I don't know what the CBC spends its billions of tax dollars on, but I know one thing: they spend some of it on giving each show a 2-minute theme tune. And lord, does it make the CBC sound a lot less empty. NPR is so... bare. It's as if TV news was filmed in an empty room with the anchor sitting on a wooden box. Can NPR not afford 120 seconds of bumper music? 60 seconds?
posted by GuyZero at 8:03 PM on March 29, 2007


This is awesome stuff. Considering that I listen to NPR every frickin morning before I go to work, this sendup really... uh, sends me. Yeah. I had to say it.

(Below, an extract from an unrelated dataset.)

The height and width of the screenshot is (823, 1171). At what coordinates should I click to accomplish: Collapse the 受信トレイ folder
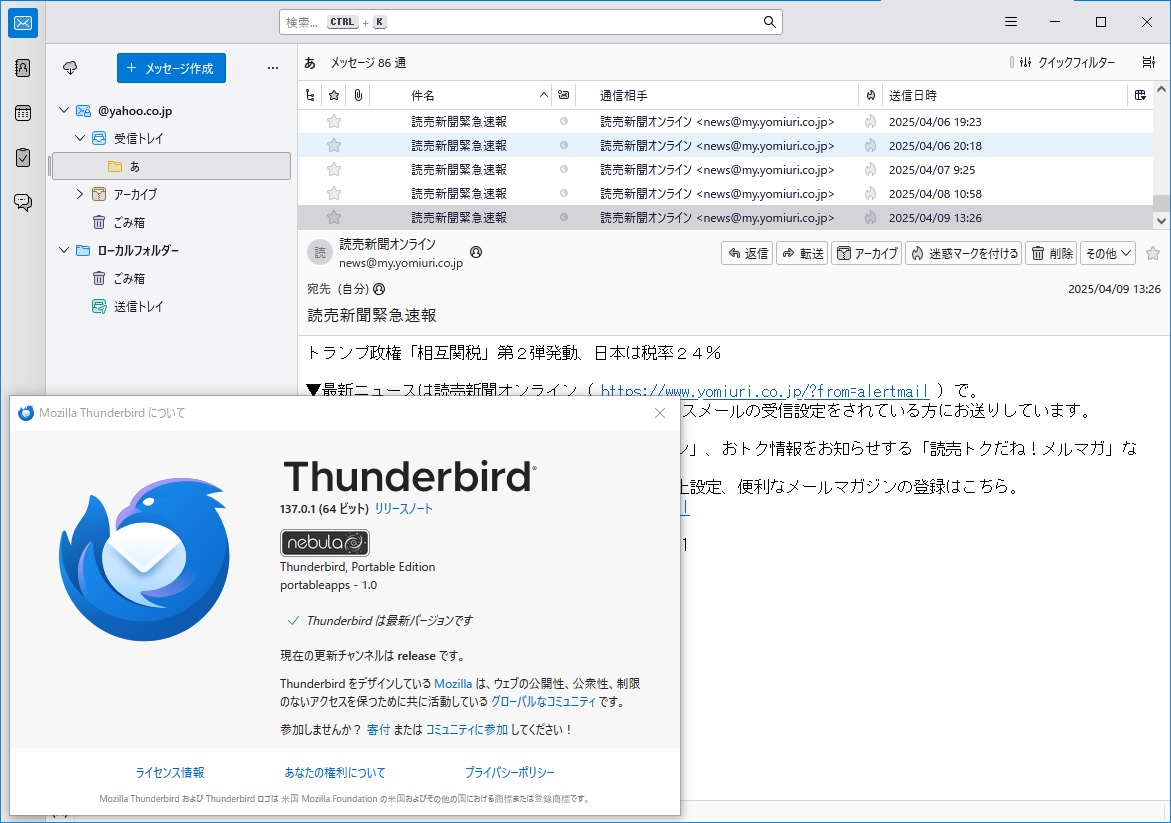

A guy named Fernandinande LeMur has been taking NPR shows and editing them to capture the true essense of lies embedded within them. Awesome work. Unfortunately when I tried to find linkage, the best I could find was Norel Pref and Ivan Stang which as you can see just muddies up the waters a bit. I guess the best way to hear LeMur's work is to listen to the Hour of Slack which is available online, or wherever very strange college radio stations are not sold.
posted by ZachsMind at 8:24 PM on March 29, 2007


"Nee-cah-lah-goo-wah"


...i don't get it.
posted by ZachsMind at 8:25 PM on March 29, 2007


I think it's Nicaragua pronounced the annoying way they say it on NPR. (Yes, yes, probably the correct local pronounciation, but still annoying because you don't say Paryee for Paris.)

I think.
posted by Mid at 8:39 PM on March 29, 2007


Shouldn't that be Nee-coe-rah-goo-wah?
posted by maryh at 8:58 PM on March 29, 2007


Hey now, step off the Ira Glass.

(He said, in a nasal, effeminate voice.)
posted by the jam at 9:24 PM on March 29, 2007


ZachsMind, I've heard those on Hour of Slack before, but they don't seem to make a convincing case, regarding NPR being a source of lies. There are certainly more lieful, less slackful channels out there, both on the radio and on TV.
posted by JHarris at 10:20 PM on March 29, 2007


Convincing case, JHarris? Being a SubGenius isn't about convincing anyone of anything. For example, we still believe the world's going to end in the summer of 1998. If you need further convincing of what's so plainly obvious, there's simply no hope for you.

Ira Glass is a Nerd Triumphant, and therefore a potential emergentile SubGenius if he ever gets around to sending thirty dollars to Bob. But you don't have to take my word for it.

I still pronounce Puerto Rico as poo-air-toe-ree-coh even though nobody else does - especially people who actually live there. Everyone else says port-oh-ree-coh which I think is patently absurd. There's a "U" in Puerto Rico for a reason. Effin' use it.

I tried to watch the new Showtime version of This American Life on the Internet, since I haven't paid for cable TV since the late 1990s, but it keeps freezing up on me, making the pregnant pauses even more pregnant, and I didn't think that was physically possible without re-engineering Einstein's Theory of Relativity.
posted by ZachsMind at 10:40 PM on March 29, 2007


...there was something about a cow on a front lawn that some hicks skinned and then cloned. That's as far as I got before I said the hell with it. I'll wait for the DVD.
posted by ZachsMind at 10:43 PM on March 29, 2007


That was funny.
posted by zardoz at 11:10 PM on March 29, 2007


Stick with it, Zach. The ending to the hick/bull story is hilarious.
posted by Optamystic at 2:20 AM on March 30, 2007


Mid writes "Yes, yes, probably the correct local pronounciation, but still annoying because you don't say Paryee for Paris."

Also Deutchland/Germany, Nippon/Japan, etc. I guess a country has to be in S. or C. America in order to be referred to correctly.
posted by brundlefly at 11:12 AM on March 30, 2007


what aggravates me the most are the nasal and somewhat effeminate male voices

What, no one got the memo that Ira Glass is a sex symbol?